Dx11 is single threaded at heart, don't know how you can disagree with that. This is why we have all the limitations we do now and the reason DX12/Mantle/Vulkan are very very big leaps forward in API development. Just because it's single threaded at heart doesn't mean it can't be multi-threaded however. It does mean it doesn't do it all that well which is still why the 1st core is always being used far far more than the others even in multi-threaded situations and also the reason DX12 uses them all much more efficiently and proportionally.
NVIDIA can handle more than twice the number of draw calls when DX11 multi-threading is used.
Though the number is relatively low compared to DX12/Vulkan/Mantle, it's still a significant difference, and almost 3x more than AMD can handle.
That's despite the fact that the 290X actually shows numbers 30% higher than a 980 when using DX12.
So it's the faster card, but it's held back when running DX11 titles due to this lack of support for multi-threading in the drivers.
And regarding your links, in games you won't hit that limit of being limited from switching to ST to MT with the AMD cards.. or Nvidia for that matter, as SPS said himself.. That is a synthetic benchmark designed to hit these limits. Games won't hit those limits.

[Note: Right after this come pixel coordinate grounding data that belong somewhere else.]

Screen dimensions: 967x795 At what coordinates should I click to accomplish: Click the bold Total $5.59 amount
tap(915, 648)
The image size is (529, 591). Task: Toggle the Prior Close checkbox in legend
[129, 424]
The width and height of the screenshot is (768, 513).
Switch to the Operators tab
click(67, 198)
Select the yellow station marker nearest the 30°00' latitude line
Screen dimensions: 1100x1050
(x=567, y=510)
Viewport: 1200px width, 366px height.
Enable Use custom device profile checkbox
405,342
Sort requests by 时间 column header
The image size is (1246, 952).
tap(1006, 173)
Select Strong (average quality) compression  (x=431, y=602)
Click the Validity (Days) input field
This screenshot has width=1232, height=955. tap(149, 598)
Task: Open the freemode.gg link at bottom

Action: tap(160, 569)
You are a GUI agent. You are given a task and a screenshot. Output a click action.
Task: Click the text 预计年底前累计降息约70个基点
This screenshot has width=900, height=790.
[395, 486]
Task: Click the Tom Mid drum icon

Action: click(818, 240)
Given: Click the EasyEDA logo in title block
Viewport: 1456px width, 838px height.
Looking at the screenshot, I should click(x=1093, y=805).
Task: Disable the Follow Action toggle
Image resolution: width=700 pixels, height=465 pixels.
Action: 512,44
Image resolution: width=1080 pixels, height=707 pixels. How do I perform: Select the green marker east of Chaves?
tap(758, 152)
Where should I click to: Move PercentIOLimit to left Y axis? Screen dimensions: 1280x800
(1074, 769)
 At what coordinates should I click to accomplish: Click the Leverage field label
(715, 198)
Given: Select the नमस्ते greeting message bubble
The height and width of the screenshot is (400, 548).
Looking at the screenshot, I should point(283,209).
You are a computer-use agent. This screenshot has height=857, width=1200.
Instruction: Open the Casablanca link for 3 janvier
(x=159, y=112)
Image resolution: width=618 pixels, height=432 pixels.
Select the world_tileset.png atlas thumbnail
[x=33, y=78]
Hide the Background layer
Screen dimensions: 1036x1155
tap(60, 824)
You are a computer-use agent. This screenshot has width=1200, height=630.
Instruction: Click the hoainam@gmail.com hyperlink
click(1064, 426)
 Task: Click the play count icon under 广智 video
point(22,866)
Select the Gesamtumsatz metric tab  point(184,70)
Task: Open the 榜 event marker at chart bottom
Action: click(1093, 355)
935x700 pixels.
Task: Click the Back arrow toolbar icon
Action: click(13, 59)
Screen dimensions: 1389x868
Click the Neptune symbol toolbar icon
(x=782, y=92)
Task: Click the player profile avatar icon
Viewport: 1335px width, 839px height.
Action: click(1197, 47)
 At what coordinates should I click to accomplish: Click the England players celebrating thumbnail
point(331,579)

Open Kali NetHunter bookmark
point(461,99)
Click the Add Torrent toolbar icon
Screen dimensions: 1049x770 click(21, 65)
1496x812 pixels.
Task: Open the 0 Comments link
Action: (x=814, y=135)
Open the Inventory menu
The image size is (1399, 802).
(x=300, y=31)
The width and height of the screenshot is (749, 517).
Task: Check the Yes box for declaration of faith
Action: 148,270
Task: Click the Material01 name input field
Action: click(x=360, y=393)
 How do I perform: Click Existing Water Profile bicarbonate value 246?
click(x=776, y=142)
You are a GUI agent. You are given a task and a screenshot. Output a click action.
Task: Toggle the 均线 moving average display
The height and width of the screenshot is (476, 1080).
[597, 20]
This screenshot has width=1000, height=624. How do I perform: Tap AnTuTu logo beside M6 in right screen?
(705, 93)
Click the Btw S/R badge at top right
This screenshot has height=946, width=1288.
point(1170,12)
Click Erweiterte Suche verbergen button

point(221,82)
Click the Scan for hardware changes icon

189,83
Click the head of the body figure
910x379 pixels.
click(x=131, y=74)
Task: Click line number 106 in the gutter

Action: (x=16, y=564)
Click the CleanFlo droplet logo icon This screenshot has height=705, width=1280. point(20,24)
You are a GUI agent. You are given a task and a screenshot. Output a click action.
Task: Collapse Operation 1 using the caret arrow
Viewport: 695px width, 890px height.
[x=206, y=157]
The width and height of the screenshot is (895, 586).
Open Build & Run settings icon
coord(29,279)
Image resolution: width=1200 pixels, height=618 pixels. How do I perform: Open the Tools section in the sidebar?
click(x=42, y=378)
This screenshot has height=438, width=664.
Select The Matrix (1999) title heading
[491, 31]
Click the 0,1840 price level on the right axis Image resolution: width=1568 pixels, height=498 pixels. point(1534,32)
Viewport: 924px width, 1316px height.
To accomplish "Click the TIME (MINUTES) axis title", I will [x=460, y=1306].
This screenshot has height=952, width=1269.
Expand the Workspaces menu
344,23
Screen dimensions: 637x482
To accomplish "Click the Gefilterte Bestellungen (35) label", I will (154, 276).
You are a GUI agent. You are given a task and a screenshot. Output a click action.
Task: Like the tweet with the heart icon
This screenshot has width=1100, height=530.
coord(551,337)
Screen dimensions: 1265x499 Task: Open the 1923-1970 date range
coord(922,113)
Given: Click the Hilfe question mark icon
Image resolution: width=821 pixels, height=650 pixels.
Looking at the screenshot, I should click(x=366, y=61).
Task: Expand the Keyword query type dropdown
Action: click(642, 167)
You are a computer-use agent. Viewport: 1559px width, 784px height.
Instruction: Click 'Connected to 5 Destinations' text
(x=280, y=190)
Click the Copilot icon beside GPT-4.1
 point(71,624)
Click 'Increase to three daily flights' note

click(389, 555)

Not true at all. There are many, many games now where turning up settings such as the view distance or object distance will have GPU usage drop well below 100% while the framerate also takes a nosedive.
Any time that happens, you're being bottlenecked by the CPU, and it will happen far sooner with AMD cards due to their lack of multi-threading support when running DX11 titles.
Yes, at the core of it , the API is to blame - but AMD performance falls off a cliff far quicker than NVIDIA in those situations.
And it's not like Microsoft releasing DX12 fixes the problem.
Very few DX11 titles are going to be ported over to DX12 - it's a significant amount of work.
Those existing DX11 games which are hitting the limit of what the API can handle are always going to have that bottleneck.
And it becomes more of a problem as GPUs get faster and we see lower and lower GPU usage in those situations.
Sure, not all DX11 title are multi-threaded, but those which are will run far better on an NVIDIA card than an AMD one as a result.